Letter : F. No. 1(79)/62-TPL, dated 13-12-1962.

66. Expressions “salary”1 and “year” as used in clause (10) as it stood prior to its substitution by Finance Act, 1974 - Interpretation of

CLARIFICATION 1

1. Reference is invited to the Board’s Circular No. 4-P(LVIII-22), dated 6-8-1964 [Clarification 2] on the above subject. Several representations have been received by the Board seeking clarification about the meaning of the term “salary” as used in section 10(10).

2. As was explained in that circular, salary would include only the periodical payments made to the employee by the employer as compensation for his services. Any payment made by the employer to the employee by way of allowances or perquisites, etc., is not to be taken into consideration as salary for the purposes of section 10(10). If, however, dearness allowance is merged with salary, it no longer remains dearness allowance but becomes salary and is then includible in the term “salaries” for the purposes of section 10(10).

Circular : No. 46 [F. No. 194/70-IT(A-I)], dated 14-9-1970.

CLARIFICATION 2

1. Clause (10) of section 10, inter alia, provides that the gratuity received by an employee from a private employer shall not be included in his total income to the extent the amount of such gratuity does not exceed one-half month’s salary for each year of completed service or 15 months’ salary or Rs. 24,000, whichever is the least. Under this clause, a month’s salary is to be calculated on basis of the average salary of the employee for three years immediately preceding the year in which the gratuity is paid.

This circular explains the import of the expressions “salary” and “year” used in the aforesaid clause.

2. The Income-tax Act does not contain a general definition of the word “salary”. The definition contained in section 17 is only for the purposes of sections 15, 16 and 17. Similarly, certain other provisions of the Income-tax Act, and the Rules [e.g., rule 2(h) of Part A of the Fourth Schedule to the Act and clause (2) of the Explanation to rule 3(b) of the Rules], contain a special definition of “salary” for specified purposes. These definitions are not relevant for the interpretation of the expression “salary” occurring in section 10(10). The said expression is also not defined in the General Clauses Act, 1897. Hence, the expression has to be given its ordinary natural meaning as understood in the English language. In this view of the matter, “salary” as contemplated by section 10(10) would include only the periodical payments made to the employee by the employer as compensation for his services. Any payments made by the employer to the employees by way of allowances, or perquisites or any payment in the nature of gratuity or bonus should not, therefore, be taken into consideration as “salary” for the purpose of the aforesaid provision.

● Dataset extract
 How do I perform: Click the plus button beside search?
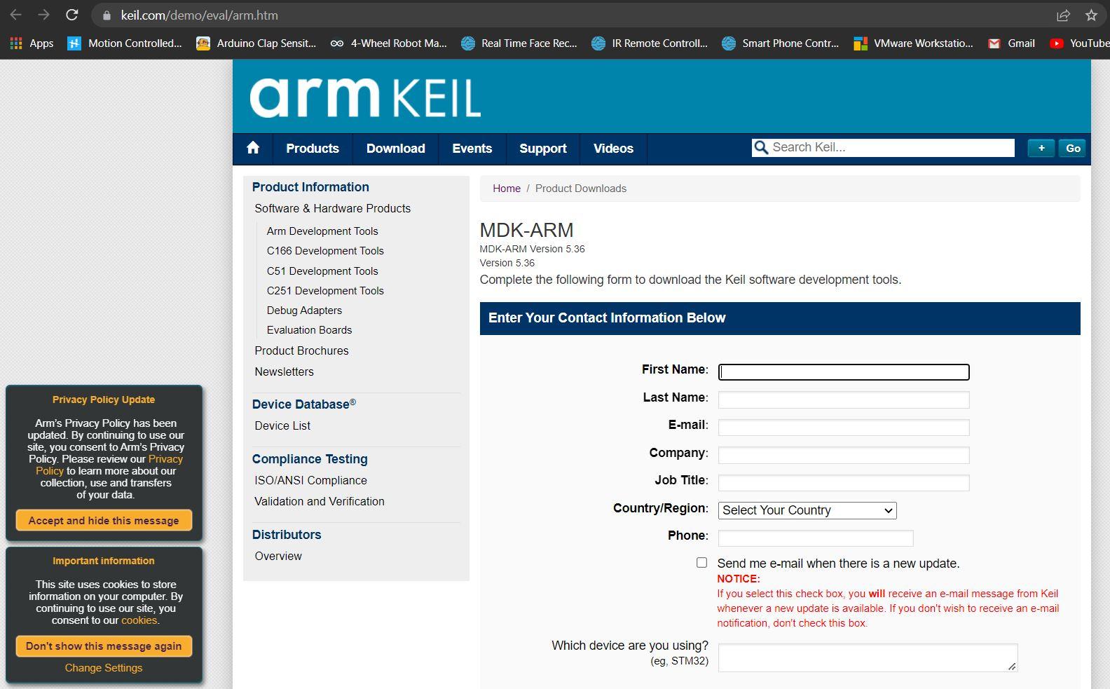[1041, 148]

● Written task A
In the gratuity circular, over what period is the employee's average salary taken when calculating a month's salary under clause (10)?
● Written task B
The final paragraph of the gratuity circular names kinds of payments from an employer that are not to be counted as "salary" for section 10(10). List all of them.

● Final result A
The three years immediately preceding the year in which the gratuity is paid.

● Final result B
- Allowances
- Perquisites
- Payments in the nature of gratuity
- Bonus